Se già frequentate  queste pagine, se vi piace o almeno vi incuriosisce Periscopio, la sua nuova veste grafica e i nuovi contenuti vi faranno saltare di gioia. Non esiste in natura un quotidiano online con il coraggio e/o l’incoscienza di criticare e capovolgere l’impostazione classica di questo “il giornale” un’idea (geniale) nata 270 anni fa, ma che ha introdotto  dei codici precisi rimasti quasi inalterati. Nemmeno la rivoluzione digitale, la democrazia informava, la nascita della Rete, l’esplosione dei social media, hanno cambiato di molto le testate giornalistiche, il loro ordine, la loro noia.

Tanto che qualcuno si è chiesto se ancora servono, se hanno ancora un ruolo e un senso i quotidiani.  Arrivano sempre “dopo la notizia”, mettono tutti lo stesso titolo in prima pagina, seguono diligentemente il pensiero unico e il potente di turno, ricalcano in fotocopia le solite sezioni interne: politica interna, esteri, cronaca, economia, sport…. Anche le parole sembrano piene di polvere, perché il linguaggio giornalistico, invece di arricchirsi, si è impoverito.  Il vocabolario dei quotidiani registra e riproduce quello del sottobosco politico e della chiacchiera televisiva, oppure insegue inutilmente la grande nuvola confusa del web.
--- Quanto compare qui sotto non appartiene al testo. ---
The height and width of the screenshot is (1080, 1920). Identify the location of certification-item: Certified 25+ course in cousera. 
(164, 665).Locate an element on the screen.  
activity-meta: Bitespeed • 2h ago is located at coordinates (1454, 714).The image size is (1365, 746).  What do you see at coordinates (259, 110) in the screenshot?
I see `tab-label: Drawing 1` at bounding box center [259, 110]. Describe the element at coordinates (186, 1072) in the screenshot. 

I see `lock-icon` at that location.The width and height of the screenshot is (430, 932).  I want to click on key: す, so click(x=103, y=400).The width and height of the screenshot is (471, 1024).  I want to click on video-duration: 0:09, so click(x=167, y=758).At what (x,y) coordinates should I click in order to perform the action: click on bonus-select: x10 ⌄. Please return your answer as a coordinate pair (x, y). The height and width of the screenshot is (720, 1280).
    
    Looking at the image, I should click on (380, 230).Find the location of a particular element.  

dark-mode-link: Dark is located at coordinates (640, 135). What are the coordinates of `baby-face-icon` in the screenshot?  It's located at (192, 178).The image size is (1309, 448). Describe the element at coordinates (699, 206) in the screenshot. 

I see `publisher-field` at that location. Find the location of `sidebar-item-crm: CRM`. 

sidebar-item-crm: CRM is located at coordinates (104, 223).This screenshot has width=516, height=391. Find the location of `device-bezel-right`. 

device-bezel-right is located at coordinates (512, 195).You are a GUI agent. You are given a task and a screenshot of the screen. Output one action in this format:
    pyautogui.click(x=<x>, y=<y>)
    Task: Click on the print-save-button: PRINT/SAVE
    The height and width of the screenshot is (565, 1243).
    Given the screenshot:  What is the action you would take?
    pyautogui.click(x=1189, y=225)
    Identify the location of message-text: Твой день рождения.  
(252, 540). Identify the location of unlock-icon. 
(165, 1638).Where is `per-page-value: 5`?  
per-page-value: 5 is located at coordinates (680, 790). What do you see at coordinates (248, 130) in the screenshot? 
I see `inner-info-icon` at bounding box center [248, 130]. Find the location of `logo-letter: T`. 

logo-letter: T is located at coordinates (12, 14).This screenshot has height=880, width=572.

Periscopio propone un nuovo modo di essere giornale, di fare informazione. di accostare Alto e Basso, di rapportarsi al proprio pubblico. Rompe compartimenti stagni delle sezioni tradizionali di quotidiani. Accoglie e dà riconosce uguale dignità a tutti i generi e tutti linguaggi: così in primo piano ci può essere una notizia, un commento, ma anche una poesia o una vignetta.  Abbandona la rincorsa allo scoop, all’intervista esclusiva, alla firma illustre, proponendo quella che abbiamo chiamato “informazione verticale”: entrare cioè nelle  “cose che accadono fuori e dentro di noi”, denunciare Il Vecchio che resiste e raccontare Il Nuovo che germoglia, stare dalla parte dei diritti e denunciare la diseguaglianza che cresce in Italia e nel mondo. .

Con il quotidiano di ieri, così si diceva, oggi ci si incarta il pesce. Non Periscopio, la sua “informazione verticale” non invecchia mai e dal nostro archivio di quasi 50.000 articoli (disponibile gratuitamente) si pescano continuamente contenuti utili per integrare le ultime notizie uscite. Non troverete mai, come succede in quasi tutti i quotidiani on line,  le prime tre righe dell’articolo in chiaro… e una piccola tassa per poter leggere tutto il resto.

Sembra una frase retorica ma non lo è: “Periscopio è un giornale senza padrini e senza padroni”. Siamo orgogliosamente antifascisti, pacifisti, nonviolenti, femministi, ambientalisti. Crediamo nella Sinistra (anche se la Sinistra non crede più a se stessa), ma non apparteniamo a nessuna casa politica, non fiancheggiamo nessun partito e nessun leader. Anzi, diffidiamo dei leader e dei capipopolo, perfino degli eroi. Non ci piacciono i muri, quelli materiali come  quelli immateriali, frutto del pregiudizio e dell’egoismo. Ci piace “il popolo” (quello scritto in Costituzione) e vorremmo cancellare “la nazione”, premessa di ogni guerra e  di ogni violenza.

Periscopio è quindi un giornale popolare, non nazionalpopolare. Un quotidiano “generalista”,  scritto per essere letto da tutti (“quelli che hanno letto milioni di libri o che non sanno nemmeno parlare” F. De Gregori), da tutti quelli che coltivano la curiosità, e non dalle elites, dai circoli degli addetti ai lavori, dagli intellettuali del vuoto e della chiacchiera.